[[ ENTRIES PROVIDED, beginning ]]

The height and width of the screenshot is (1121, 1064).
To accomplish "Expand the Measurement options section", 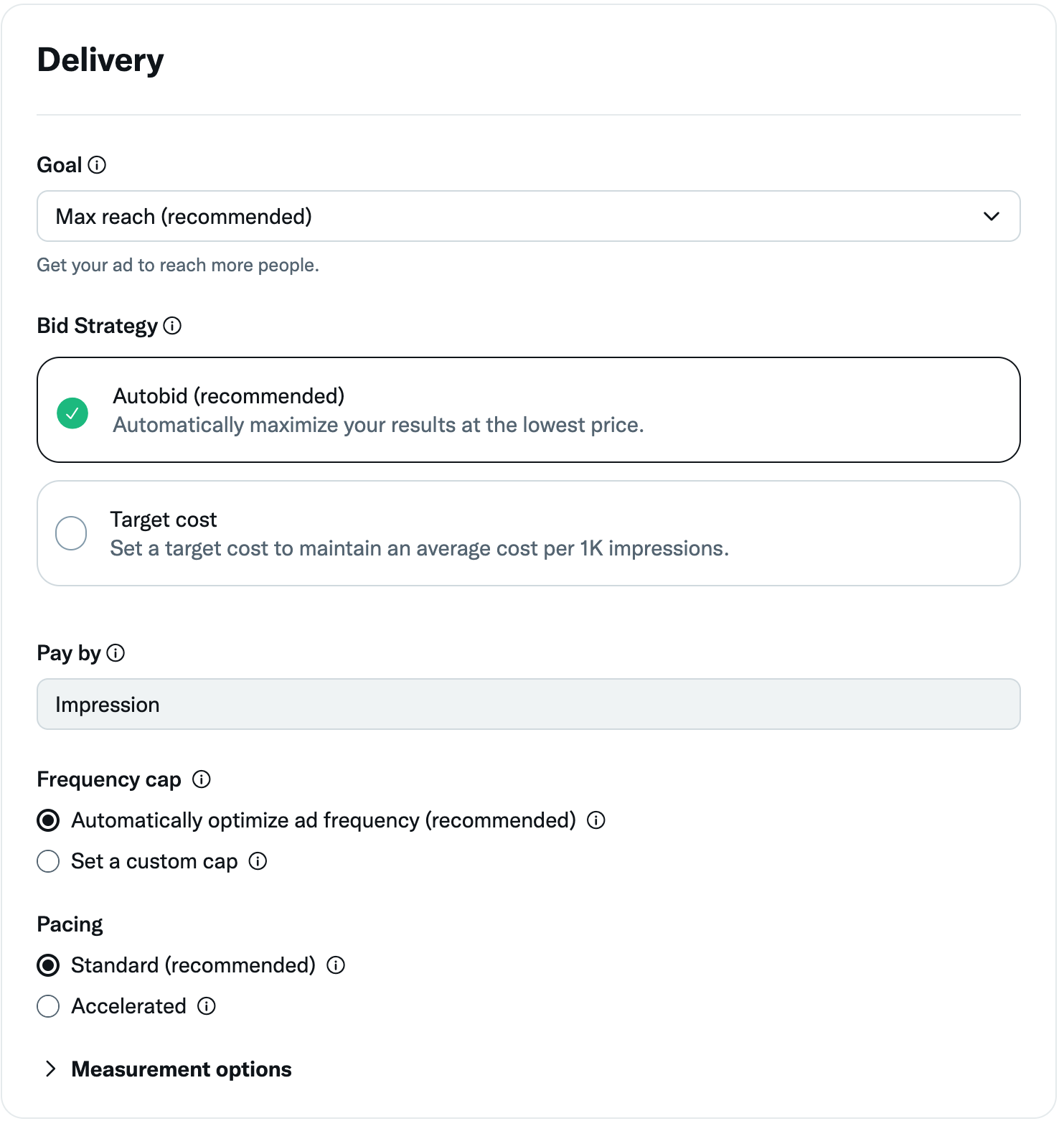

[[ ENTRIES PROVIDED, end ]]
[[ ENTRIES PROVIDED, beginning ]]

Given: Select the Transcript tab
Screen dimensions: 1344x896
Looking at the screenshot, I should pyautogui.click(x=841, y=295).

[[ ENTRIES PROVIDED, end ]]

# [TASK]
In the entries above, find the line with "The height and" and the line with "the Measurement options". Return exactly those lines and all the ones between them, pictures excluded.

# [TASK RESPONSE]
The height and width of the screenshot is (1121, 1064).
To accomplish "Expand the Measurement options section", 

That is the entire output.